In such a scenario, where influencers and their activities are looked upon with a certain degree of suspicion, hitching your brand to their wagon may not always be a good decision.
As stated before, social media is constantly evolving. Many apps experience ebbs and flow in popularity and usage. Influencer marketing does generate high ROIs, with roughly $5 earned for every $1 spent, but these are numbers that can fluctuate and shift dramatically just overnight. TikTok is clear evidence that just one social media app can completely change the board.
If you are looking for quick popularity and a temporary surge in one-time purchases, then influencer marketing may be an ideal fit for your company.
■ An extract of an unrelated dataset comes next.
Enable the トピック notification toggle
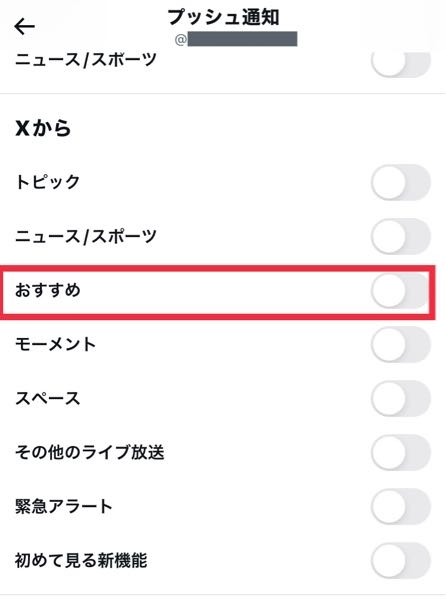 point(401,182)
However, if you have more long-term goals such as customer retention and repeat business, you will have to fall back on other marketing strategies that promise more stability and reliability.
Influencer marketing can be very appealing to all kinds of companies. You can target your key consumer demographic, see massive amounts of engagement and high conversions, and not spend a fortune on marketing and advertising.
However, carefully consider these key things:
What is your company looking for? New customers? Customer loyalty? Brand awareness? Figure out what you want your company to gain from influencer marketing.
What type of influencer do you want for your company? Does this influencer match your ideal demographic? What are they known for? Do they feel like a good fit for your brand? Do you want a nano-influencer or a celebrity to promote your brand?
Are you willing to pay for the hidden costs of influencer marketing? As stated previously in this post, there are a lot of seemingly hidden costs to doing business with influencers. Does the risk outweigh the reward for your company’s reputation and brand?